At risk, then, is the shareholder democracy that America forged,
This story is, for me, the final indictment of all the lies about how Wall St. takes risks with patient capital. So, not only is Wall St. not investing in biotech; its not investing at all. The private markets of the plutocrats are taking over that function, leaving Wall St. to the HFT crooks and speculators and the "dumb money" of the public.
Bottom line:
The plutocrats are bleeding us dry. They don't care about anyone's future but their own. They don't care about keeping innovation going. Now they are in the process of privatizing/ monopolizing IPOs, again, for the gain of the top 1%. And only immediately profitable "innovations" will be funded.
America isn't a democracy anymore. America is dinner for the super rich and the global corporations. It is merely a cow that is less skinny than the rest of the cows in the world; but at the rate they are devouring it, that won't last much longer.

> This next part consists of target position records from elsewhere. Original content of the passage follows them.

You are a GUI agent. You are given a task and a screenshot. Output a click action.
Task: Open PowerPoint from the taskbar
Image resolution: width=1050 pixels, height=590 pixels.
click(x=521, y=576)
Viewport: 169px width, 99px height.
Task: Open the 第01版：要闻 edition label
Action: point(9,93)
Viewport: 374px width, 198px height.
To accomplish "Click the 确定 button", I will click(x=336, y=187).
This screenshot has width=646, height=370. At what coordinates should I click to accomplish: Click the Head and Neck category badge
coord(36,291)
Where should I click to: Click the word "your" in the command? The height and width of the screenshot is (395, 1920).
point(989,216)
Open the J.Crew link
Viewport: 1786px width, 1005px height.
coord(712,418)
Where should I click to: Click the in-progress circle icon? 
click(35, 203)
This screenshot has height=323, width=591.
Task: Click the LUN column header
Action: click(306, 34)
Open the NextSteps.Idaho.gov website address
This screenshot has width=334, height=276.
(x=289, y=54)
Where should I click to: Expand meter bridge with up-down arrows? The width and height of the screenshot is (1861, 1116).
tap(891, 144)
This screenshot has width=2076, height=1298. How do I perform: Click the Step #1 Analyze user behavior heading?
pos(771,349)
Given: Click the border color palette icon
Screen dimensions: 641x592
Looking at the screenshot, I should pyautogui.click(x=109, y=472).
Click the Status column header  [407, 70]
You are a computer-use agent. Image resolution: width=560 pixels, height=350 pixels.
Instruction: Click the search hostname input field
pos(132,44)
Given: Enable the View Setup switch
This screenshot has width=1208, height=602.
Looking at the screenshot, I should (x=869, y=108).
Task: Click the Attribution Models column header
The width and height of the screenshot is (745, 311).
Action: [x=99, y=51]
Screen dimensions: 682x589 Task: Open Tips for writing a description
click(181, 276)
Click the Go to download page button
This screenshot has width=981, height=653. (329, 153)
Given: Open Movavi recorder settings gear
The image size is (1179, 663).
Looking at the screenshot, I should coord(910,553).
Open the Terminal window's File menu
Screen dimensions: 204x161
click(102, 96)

How can anyone with scientific training or a science-based job stay silent about the naked demolition of intellectual America? The callous and cynical neglect of the very innovators that our financial and corporate overlords lionize is just one more load of horrible karma for the coming collapse into corporate neo-Feudalism.
Afterword:
The young biotechies I talk to say the article in the intro is pretty accurate. You can't get hired in today's job market without experience; and if you just came out of school, you have no experience. So pharma and biotech workforces are bifurcating. They are not hiring enough young folks. They are firing people in the 40-55 age range because they cost too much. The suits at the top are doing just fine, thank you. The whole business is kept afloat by people in the 30-45 age range, who somehow got experience and are willing to work like dogs. But, at the rate they are screwing young talent, soon no one will go into the field. In 20 years, when the grads to whom they should have given jobs and experience aren't there, biotech will move elsewhere and the corporate money will follow. America will be discarded like an old clunker car.
Just FYI, the same thing happened to chemists in America over the last decade. We have off-shored a huge amount of chemistry to China, where pay is lower, pollution regulations are laxer, and there are more job applicants for every decent job than here.
So, scratch chemistry and biology. Tell me exactly where this country intends to innovate?